AMPTP negotiators have made it clear that they are willing to shoulder large costs in this struggle, by sacrificing the fall 2008 TV season, refunding more than a billion dollars to advertisers—as a result of a dramatic drop in prime-time audiences since the strike began—and postponing the production of several movies. In some cases, as in NBC’s “Philanthropist”, a drama scheduled to appear in the fall of 2008, writers in Canada and Great Britain are being recruited to write at least 2 of the 13 projected episodes.
Beyond the immediate economic issues of the strike are much larger social and political questions. The media oligopolies, together with the rest of big business, are at the forefront of a campaign to change class relations in America and internationally. The attack on the writers is part of a multi-front assault on the working class and its living conditions.
An important part of that assault is the control of intellectual and artistic property and the dumbing-down of both education and culture.
An educated working class, able to connect to its history and to the legacy of human culture, is a threat to existence of capitalism, a system that is ever more dependent on the politics of militarization and brutalization. In contrast, socialist consciousness demands and depends on raising the cultural and intellectual level of the working class.
By their social role, writers exist on the dividing line between the cultural and artistic needs of the broad mass of working people and the profit interests of the media giants. Everything that writers stand for—art, innovation, refinement and creativity—is contrary to what these modern-day robber barons demand: standardization, militarization, vulgarity, appeals to the lowest common cultural denominator, predictability and cost-cutting. The defense of elementary rights becomes subversive to the ruling class.

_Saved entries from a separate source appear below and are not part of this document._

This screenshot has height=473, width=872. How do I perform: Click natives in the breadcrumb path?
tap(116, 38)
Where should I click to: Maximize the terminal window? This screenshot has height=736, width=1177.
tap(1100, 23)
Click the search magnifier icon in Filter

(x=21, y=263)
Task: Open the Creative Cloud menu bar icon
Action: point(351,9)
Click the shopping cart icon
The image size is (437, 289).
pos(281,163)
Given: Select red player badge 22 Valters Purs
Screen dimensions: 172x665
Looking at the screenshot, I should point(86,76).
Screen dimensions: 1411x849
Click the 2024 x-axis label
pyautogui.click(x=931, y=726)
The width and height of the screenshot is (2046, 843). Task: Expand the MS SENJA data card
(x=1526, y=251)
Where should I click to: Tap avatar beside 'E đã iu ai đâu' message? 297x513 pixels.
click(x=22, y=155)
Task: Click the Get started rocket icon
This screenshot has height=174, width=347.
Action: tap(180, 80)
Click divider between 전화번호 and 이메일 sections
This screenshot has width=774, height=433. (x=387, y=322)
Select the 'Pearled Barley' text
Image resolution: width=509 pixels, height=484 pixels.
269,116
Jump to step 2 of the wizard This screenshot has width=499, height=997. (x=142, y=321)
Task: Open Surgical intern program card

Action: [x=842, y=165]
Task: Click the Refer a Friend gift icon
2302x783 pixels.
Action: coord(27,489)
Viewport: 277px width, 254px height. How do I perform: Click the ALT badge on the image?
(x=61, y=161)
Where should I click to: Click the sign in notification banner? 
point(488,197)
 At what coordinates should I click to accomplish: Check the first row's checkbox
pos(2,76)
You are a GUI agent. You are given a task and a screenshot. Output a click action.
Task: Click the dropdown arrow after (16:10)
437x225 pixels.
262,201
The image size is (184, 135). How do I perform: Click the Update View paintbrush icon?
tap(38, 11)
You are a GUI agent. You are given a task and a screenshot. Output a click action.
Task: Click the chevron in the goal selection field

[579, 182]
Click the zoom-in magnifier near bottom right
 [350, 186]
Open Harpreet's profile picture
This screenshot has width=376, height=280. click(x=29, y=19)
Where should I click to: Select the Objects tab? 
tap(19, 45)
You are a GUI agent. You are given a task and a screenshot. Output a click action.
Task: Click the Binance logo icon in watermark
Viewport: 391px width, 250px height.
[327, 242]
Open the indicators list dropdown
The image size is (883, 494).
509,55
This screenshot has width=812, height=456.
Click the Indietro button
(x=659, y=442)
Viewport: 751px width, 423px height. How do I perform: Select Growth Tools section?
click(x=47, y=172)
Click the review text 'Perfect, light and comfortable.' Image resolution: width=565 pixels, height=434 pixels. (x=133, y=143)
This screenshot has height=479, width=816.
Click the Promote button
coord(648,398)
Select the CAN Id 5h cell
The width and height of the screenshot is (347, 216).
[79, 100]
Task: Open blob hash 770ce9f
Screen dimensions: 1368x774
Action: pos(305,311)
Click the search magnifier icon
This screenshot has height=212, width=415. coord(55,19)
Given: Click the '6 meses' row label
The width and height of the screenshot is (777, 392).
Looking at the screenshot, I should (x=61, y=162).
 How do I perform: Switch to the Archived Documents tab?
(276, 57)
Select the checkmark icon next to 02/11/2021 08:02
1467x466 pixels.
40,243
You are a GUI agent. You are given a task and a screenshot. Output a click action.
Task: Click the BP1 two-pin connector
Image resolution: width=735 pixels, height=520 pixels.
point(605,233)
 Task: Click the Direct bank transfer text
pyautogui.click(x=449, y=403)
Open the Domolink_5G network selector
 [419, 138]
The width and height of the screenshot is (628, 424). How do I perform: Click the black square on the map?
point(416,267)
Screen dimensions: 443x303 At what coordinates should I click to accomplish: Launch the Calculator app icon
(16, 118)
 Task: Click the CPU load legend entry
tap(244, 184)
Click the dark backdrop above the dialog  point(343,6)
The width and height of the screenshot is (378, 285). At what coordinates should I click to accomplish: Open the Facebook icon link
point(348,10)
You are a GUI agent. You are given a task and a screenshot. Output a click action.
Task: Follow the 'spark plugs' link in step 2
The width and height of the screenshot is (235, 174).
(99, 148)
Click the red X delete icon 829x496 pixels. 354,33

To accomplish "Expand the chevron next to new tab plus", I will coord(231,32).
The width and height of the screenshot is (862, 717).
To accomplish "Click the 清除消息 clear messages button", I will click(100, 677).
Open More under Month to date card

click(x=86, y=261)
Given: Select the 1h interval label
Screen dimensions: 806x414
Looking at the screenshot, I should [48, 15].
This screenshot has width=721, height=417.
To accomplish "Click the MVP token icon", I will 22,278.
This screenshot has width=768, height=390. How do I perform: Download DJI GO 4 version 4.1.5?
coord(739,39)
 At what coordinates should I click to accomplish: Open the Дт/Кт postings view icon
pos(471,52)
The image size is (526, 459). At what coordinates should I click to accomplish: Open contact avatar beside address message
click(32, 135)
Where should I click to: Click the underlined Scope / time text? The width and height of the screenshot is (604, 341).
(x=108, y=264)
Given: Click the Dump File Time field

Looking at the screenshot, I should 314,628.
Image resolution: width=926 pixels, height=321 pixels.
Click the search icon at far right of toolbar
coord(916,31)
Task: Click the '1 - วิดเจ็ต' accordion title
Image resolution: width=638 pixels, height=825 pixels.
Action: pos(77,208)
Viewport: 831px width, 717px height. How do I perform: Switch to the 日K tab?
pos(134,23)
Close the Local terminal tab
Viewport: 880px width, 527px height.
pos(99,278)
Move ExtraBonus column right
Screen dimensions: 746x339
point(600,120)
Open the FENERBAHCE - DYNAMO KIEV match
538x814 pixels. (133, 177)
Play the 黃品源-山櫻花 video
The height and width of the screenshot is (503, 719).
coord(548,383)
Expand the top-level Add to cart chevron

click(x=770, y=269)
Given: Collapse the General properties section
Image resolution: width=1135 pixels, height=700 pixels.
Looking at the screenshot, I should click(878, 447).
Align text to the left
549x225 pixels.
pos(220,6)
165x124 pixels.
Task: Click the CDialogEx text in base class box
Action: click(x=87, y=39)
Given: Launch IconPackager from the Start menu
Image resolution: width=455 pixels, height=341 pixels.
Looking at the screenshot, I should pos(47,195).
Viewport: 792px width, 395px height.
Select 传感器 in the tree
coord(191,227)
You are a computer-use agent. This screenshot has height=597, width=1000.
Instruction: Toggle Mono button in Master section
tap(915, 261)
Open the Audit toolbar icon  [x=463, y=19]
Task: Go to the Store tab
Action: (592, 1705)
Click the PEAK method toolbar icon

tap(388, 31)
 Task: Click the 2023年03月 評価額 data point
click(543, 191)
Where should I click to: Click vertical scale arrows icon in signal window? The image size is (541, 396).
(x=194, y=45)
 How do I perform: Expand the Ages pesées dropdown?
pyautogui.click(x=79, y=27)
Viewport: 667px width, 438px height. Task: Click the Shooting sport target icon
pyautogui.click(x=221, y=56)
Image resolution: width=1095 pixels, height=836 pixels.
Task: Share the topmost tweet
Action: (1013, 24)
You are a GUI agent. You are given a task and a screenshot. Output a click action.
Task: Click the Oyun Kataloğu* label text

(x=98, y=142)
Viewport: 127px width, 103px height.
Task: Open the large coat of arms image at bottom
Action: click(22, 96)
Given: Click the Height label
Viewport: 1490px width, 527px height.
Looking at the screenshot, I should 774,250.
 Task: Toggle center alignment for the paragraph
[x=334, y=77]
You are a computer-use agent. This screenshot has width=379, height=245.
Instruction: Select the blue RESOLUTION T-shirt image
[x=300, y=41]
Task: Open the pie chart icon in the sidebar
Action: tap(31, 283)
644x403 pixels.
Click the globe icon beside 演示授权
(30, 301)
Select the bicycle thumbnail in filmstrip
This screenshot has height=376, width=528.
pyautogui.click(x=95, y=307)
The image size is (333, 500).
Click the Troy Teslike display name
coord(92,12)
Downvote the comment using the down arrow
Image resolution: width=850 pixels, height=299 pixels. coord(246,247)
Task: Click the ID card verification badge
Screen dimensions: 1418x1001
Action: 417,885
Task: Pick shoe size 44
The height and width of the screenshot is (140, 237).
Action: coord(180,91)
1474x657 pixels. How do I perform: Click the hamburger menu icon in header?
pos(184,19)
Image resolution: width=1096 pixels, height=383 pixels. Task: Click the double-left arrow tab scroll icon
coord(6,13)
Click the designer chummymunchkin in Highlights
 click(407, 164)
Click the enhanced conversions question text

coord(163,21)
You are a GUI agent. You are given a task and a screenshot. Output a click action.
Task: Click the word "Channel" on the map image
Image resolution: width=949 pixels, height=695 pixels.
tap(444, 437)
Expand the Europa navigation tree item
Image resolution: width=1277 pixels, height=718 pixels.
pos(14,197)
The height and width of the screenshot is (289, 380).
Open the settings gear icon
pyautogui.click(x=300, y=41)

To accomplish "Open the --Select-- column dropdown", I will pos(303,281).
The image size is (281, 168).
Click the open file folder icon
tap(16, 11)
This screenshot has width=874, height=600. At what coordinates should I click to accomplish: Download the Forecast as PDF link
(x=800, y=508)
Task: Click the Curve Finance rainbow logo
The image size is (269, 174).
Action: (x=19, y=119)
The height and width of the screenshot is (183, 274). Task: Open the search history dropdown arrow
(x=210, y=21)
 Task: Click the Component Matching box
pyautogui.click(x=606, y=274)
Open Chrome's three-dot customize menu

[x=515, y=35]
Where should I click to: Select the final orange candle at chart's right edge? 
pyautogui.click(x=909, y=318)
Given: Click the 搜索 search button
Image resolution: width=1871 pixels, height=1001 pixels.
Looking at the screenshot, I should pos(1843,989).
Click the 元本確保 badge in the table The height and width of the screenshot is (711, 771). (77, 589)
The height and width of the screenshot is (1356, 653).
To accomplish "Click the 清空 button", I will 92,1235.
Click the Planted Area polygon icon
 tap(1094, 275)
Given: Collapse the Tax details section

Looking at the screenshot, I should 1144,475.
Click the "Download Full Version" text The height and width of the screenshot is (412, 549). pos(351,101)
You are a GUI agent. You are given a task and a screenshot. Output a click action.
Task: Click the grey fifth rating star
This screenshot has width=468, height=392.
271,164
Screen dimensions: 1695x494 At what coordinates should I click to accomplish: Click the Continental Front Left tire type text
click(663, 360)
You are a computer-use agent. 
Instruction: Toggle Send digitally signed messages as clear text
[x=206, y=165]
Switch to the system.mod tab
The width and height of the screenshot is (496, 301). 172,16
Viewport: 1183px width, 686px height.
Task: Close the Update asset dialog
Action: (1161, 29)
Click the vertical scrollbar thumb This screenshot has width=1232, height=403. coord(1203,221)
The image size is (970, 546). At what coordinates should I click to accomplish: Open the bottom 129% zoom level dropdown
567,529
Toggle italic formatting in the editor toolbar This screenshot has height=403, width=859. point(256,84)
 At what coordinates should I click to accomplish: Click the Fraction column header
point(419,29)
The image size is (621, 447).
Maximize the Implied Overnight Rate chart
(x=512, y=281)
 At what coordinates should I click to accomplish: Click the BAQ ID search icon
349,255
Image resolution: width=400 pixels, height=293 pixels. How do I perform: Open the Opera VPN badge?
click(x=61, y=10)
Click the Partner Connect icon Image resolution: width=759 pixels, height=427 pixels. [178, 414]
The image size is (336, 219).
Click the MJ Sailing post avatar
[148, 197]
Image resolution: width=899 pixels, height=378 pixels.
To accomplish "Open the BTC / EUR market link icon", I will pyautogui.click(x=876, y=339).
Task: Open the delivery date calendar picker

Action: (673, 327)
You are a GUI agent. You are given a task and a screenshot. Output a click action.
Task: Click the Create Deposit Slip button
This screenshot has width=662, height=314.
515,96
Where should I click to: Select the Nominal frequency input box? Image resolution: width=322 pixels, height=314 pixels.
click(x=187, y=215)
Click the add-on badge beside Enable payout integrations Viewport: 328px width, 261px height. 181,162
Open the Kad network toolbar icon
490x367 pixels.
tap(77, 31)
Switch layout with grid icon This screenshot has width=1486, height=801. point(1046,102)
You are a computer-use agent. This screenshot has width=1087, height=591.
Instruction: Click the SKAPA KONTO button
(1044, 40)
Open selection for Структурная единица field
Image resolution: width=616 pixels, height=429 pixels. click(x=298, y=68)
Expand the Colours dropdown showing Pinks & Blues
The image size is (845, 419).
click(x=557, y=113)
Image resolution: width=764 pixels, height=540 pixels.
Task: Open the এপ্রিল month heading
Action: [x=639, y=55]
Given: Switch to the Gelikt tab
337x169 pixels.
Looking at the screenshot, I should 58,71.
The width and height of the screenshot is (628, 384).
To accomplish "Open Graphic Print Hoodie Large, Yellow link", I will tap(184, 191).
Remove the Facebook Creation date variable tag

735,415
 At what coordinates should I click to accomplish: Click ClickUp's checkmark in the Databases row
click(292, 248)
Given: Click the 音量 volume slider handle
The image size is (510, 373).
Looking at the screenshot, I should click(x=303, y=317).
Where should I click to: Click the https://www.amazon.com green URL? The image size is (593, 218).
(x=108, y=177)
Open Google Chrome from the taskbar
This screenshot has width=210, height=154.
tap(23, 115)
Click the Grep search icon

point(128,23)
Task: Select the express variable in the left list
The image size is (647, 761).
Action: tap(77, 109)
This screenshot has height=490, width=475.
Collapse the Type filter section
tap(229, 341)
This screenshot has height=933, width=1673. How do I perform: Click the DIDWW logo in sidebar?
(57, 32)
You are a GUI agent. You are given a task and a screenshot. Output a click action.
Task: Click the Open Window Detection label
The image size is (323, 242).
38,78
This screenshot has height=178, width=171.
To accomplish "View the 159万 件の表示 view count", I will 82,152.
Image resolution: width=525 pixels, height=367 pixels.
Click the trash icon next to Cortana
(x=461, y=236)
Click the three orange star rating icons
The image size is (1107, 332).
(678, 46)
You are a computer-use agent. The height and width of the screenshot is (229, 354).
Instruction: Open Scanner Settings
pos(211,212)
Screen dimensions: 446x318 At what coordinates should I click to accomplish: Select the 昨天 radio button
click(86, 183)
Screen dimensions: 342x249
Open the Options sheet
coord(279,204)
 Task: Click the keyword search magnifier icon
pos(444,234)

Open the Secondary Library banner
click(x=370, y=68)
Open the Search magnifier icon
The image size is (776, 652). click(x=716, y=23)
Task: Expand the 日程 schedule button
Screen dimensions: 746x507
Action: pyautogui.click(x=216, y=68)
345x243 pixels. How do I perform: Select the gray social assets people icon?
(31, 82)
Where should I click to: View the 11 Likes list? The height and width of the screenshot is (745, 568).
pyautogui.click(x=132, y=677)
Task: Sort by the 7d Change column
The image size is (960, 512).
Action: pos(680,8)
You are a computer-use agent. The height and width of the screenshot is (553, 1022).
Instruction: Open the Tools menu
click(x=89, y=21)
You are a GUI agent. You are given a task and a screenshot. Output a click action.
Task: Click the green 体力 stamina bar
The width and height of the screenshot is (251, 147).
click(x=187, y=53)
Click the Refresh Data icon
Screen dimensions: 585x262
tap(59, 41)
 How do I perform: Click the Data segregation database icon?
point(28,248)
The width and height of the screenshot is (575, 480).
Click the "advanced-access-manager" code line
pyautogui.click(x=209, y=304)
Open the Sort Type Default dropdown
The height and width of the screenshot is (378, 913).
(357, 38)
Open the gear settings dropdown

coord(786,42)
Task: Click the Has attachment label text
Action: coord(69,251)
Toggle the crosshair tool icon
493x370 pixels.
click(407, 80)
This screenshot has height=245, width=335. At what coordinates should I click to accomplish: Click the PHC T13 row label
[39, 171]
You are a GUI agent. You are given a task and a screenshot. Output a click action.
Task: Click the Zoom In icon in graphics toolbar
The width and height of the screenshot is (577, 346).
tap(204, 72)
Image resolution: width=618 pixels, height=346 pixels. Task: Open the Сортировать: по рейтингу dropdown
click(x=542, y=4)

In other words, six or seven companies, with near-monopoly control over movie making and television, are trying to propel the industry back to the conditions of the 1930s, when producers had almost total control over the work of writers. The WGA then was formed both to defend the writers’ intellectual property and living standards and also to respond to the cultural needs of the population.
Implicit in the current strike, as it was in the creation of the WGA in 1933, is the wresting of control of television and control of screen and TV plays from the six media giants by society and the production of movies and television shows in the interest society as a whole.